>>>>>
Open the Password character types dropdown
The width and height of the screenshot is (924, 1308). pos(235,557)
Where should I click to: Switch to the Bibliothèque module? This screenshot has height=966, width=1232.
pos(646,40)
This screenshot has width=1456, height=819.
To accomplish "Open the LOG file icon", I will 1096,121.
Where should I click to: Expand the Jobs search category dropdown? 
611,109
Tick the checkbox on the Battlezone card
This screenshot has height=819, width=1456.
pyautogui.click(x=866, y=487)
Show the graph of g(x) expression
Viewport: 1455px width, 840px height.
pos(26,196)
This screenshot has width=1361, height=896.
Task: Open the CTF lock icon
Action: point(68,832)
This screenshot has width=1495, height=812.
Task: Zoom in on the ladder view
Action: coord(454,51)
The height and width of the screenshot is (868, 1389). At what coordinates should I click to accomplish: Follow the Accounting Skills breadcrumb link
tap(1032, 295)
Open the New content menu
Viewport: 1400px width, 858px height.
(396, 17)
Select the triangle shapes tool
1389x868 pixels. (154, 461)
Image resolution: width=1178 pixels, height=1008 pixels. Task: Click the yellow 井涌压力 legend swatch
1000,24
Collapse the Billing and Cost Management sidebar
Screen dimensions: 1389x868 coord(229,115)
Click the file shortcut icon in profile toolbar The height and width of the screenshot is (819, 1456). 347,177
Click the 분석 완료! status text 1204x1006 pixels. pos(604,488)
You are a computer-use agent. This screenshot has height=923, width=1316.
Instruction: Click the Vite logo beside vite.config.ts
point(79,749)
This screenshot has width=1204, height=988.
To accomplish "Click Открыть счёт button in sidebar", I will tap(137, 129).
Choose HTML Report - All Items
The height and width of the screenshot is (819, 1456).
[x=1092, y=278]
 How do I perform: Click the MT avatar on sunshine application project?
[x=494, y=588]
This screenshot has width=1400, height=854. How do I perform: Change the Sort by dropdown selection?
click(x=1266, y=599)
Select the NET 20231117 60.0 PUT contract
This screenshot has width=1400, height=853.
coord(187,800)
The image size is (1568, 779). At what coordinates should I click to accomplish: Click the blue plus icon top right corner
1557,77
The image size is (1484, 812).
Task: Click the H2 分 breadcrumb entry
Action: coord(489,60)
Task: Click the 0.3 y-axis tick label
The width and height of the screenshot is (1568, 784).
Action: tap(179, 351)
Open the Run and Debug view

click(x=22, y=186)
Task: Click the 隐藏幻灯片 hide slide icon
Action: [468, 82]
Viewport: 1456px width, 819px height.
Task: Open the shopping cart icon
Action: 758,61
<<<<<
:: WORK TO BE COMPLETED ::
From the first line to the last, transcribe the data exactly.

:: TASK SOLUTION ::
Open the Password character types dropdown
The width and height of the screenshot is (924, 1308). pos(235,557)
Where should I click to: Switch to the Bibliothèque module? This screenshot has height=966, width=1232.
pos(646,40)
This screenshot has width=1456, height=819.
To accomplish "Open the LOG file icon", I will 1096,121.
Where should I click to: Expand the Jobs search category dropdown? 
611,109
Tick the checkbox on the Battlezone card
This screenshot has height=819, width=1456.
pyautogui.click(x=866, y=487)
Show the graph of g(x) expression
Viewport: 1455px width, 840px height.
pos(26,196)
This screenshot has width=1361, height=896.
Task: Open the CTF lock icon
Action: point(68,832)
This screenshot has width=1495, height=812.
Task: Zoom in on the ladder view
Action: coord(454,51)
The height and width of the screenshot is (868, 1389). At what coordinates should I click to accomplish: Follow the Accounting Skills breadcrumb link
tap(1032, 295)
Open the New content menu
Viewport: 1400px width, 858px height.
(396, 17)
Select the triangle shapes tool
1389x868 pixels. (154, 461)
Image resolution: width=1178 pixels, height=1008 pixels. Task: Click the yellow 井涌压力 legend swatch
1000,24
Collapse the Billing and Cost Management sidebar
Screen dimensions: 1389x868 coord(229,115)
Click the file shortcut icon in profile toolbar The height and width of the screenshot is (819, 1456). 347,177
Click the 분석 완료! status text 1204x1006 pixels. pos(604,488)
You are a computer-use agent. This screenshot has height=923, width=1316.
Instruction: Click the Vite logo beside vite.config.ts
point(79,749)
This screenshot has width=1204, height=988.
To accomplish "Click Открыть счёт button in sidebar", I will tap(137, 129).
Choose HTML Report - All Items
The height and width of the screenshot is (819, 1456).
[x=1092, y=278]
 How do I perform: Click the MT avatar on sunshine application project?
[x=494, y=588]
This screenshot has width=1400, height=854. How do I perform: Change the Sort by dropdown selection?
click(x=1266, y=599)
Select the NET 20231117 60.0 PUT contract
This screenshot has width=1400, height=853.
coord(187,800)
The image size is (1568, 779). At what coordinates should I click to accomplish: Click the blue plus icon top right corner
1557,77
The image size is (1484, 812).
Task: Click the H2 分 breadcrumb entry
Action: coord(489,60)
Task: Click the 0.3 y-axis tick label
The width and height of the screenshot is (1568, 784).
Action: tap(179, 351)
Open the Run and Debug view

click(x=22, y=186)
Task: Click the 隐藏幻灯片 hide slide icon
Action: [468, 82]
Viewport: 1456px width, 819px height.
Task: Open the shopping cart icon
Action: 758,61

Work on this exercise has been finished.